MADDE 4- 2004 sayılı Kanuna 88 inci maddesinden sonra gelmek
üzere aşağıdaki madde eklenmiştir.
“Muhafazasına gerek kalmayan malların tasfiyesi:
MADDE 88/a- Muhafaza işleminin dayanağı olan haciz
kalkmış olup da yedieminde bulunan mallar, takibin yapıldığı yer icra
dairesince bu madde uyarınca resen tasfiye edilir.
Tasfiye edilecek mallara ilişkin bilgiler, icra
dairesince Ulusal Yargı Ağı Bilişim Sisteminde duyurulur.
İcra dairesi, borçluya tebligat çıkararak tebliğ
tarihinden itibaren on gün içinde tarifeye göre belirlenen yedieminlik
ücretini ödemek suretiyle malı teslim alabileceğini, aksi halde müteakip
fıkralar uyarınca malın tasfiye edileceğini ihtar eder.
Borçlunun malı teslim almaması halinde icra
dairesi, rehin hakkı sahibine tebligat çıkararak tebliğ tarihinden itibaren
on gün içinde rehinden kaynaklanan haklarını kullanabileceğini ve bu durumu
icra dairesine bildirmesi gerektiğini, aksi halde müteakip fıkralar
uyarınca malın tasfiye edileceğini ihtar eder.
Sicile kayıtlı mallar bakımından, malın borçlu
tarafından teslim alınmaması veya rehinden kaynaklı hakkın kullanılmaması halinde
icra dairesi, malın daha önce satışa çıkarılmamış olması kaydıyla, kanunun
elektronik ortamda açık artırma suretiyle satışa ilişkin hükümleri uyarınca
resen satışını yapar.
Yukarıdaki fıkralar uyarınca
malın tasfiye edilememesi halinde icra dairesi, derhal yediemine tebligat
çıkararak, tebliğ tarihinden itibaren on gün içinde varsa malın son iki yıl
içinde yapılan, yoksa icra dairesince takdir edilen kıymetinin yüzde kırkı
üzerinden, tarifeye göre belirlenen yedieminlik ücreti mahsup edildikten
sonra bakiye tutarı ödediği takdirde malın mülkiyetinin kendisine
devredilmesine karar verileceğini, aksi halde müteakip fıkralara göre işlem
yapılacağını ihtar eder.
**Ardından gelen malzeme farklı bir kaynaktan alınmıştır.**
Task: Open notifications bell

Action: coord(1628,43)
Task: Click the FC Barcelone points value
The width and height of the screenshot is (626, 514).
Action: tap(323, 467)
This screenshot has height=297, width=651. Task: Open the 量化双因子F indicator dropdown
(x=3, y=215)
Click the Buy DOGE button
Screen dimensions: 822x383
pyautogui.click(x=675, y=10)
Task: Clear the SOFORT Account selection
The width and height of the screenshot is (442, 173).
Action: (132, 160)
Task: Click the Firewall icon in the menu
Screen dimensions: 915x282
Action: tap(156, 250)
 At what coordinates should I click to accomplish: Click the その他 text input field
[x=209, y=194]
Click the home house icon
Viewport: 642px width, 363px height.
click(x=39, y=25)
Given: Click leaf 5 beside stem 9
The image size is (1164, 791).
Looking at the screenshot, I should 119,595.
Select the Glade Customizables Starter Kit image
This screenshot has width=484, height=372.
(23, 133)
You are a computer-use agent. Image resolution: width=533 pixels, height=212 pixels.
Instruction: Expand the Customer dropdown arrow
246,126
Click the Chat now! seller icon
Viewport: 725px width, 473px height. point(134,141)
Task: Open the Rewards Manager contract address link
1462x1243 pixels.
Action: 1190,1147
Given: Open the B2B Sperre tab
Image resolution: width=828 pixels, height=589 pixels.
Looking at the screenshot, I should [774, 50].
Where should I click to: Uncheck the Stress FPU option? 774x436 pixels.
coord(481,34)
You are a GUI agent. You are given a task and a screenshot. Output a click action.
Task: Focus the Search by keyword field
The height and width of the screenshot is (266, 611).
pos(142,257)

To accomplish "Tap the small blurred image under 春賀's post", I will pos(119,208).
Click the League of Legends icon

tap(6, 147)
Bu
fıkrada belirtilen şartların oluştuğunun ve varsa bakiye tutarın yediemin
tarafından ödendiğinin tespiti halinde icra dairesi, malın mülkiyetinin
yediemine devrine yönelik kararın verilmesi için dosyayı icra mahkemesine
gönderir.
Sicile kayıtlı mallar bakımından yedieminin malın
mülkiyetinin devrini kabul etmemesi halinde icra dairesi, Makine ve Kimya
Endüstrisi Anonim Şirketine tebligat çıkararak, tebliğ tarihinden itibaren
bir ay içinde, 30/6/2021 tarihli ve 7330 sayılı
Makine ve Kimya Endüstrisi Anonim Şirketi Hakkında Kanunun 4 üncü
maddesinin dördüncü fıkrası uyarınca belirlenen hurda bedelini ödeyeceğini
bildirmesi ve bildirimde bulunduğu tarihten itibaren üç ay içinde hurda
bedelini ödemesi şartıyla malın mülkiyetinin Şirkete devredilmesine karar
verileceğini ihtar eder. Bu fıkrada belirtilen şartların oluştuğunun ve
hurda bedelinin ödendiğinin tespiti halinde icra dairesi, hurdaya ayırma
işlemlerini tamamlayarak malın mülkiyetinin Şirkete devrine yönelik kararın
verilmesi için dosyayı icra mahkemesine gönderir.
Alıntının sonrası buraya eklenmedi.